*The task*: Select every line of the entries below that contains the string "toolbar", and copy each one without alteration.

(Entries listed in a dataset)
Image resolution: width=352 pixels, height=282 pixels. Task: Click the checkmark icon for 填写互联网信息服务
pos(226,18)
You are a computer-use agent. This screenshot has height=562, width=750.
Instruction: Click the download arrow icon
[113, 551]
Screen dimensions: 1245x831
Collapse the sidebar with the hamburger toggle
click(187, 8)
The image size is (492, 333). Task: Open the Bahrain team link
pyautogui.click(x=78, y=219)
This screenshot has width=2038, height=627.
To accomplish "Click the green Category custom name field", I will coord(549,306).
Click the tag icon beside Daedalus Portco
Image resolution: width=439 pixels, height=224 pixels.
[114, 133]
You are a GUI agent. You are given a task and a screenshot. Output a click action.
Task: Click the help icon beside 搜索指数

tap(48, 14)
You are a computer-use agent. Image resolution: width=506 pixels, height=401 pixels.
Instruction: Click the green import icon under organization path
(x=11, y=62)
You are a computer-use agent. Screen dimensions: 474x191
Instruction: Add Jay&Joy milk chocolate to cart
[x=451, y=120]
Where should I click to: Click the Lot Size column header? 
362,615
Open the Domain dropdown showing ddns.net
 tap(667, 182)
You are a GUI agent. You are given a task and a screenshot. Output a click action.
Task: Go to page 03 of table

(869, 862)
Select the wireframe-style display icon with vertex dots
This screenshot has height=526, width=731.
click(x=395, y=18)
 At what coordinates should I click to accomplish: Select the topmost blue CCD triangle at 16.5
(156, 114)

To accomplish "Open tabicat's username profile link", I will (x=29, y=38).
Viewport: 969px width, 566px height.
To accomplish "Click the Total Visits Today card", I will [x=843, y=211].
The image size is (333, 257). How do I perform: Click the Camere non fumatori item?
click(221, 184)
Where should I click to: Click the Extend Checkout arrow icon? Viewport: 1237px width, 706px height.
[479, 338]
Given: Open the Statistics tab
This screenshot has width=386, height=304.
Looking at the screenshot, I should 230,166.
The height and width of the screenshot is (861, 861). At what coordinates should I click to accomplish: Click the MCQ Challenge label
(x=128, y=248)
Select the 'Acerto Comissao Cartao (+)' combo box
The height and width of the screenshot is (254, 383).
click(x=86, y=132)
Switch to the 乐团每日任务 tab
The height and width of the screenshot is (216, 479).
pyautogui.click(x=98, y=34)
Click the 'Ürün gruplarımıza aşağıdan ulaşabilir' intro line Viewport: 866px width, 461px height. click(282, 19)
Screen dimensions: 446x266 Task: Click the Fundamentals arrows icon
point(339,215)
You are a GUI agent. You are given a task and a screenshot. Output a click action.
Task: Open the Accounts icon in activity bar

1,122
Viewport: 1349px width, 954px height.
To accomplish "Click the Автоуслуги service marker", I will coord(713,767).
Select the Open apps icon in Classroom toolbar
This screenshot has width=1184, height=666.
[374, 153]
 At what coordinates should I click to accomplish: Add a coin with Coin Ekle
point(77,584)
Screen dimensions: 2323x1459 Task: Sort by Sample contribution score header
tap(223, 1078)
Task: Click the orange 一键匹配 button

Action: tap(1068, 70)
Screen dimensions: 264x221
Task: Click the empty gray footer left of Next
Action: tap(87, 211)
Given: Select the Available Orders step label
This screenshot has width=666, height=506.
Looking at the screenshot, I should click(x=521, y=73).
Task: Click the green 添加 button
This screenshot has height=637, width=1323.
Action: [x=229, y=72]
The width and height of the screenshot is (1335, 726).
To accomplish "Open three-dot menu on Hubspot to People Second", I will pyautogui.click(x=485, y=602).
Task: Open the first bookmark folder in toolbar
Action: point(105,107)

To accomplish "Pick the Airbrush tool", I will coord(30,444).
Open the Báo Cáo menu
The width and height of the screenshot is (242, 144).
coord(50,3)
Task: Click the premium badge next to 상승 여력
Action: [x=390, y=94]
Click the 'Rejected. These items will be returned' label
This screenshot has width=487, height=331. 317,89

*Solution for this problem*:
Select the Open apps icon in Classroom toolbar
Task: Open the first bookmark folder in toolbar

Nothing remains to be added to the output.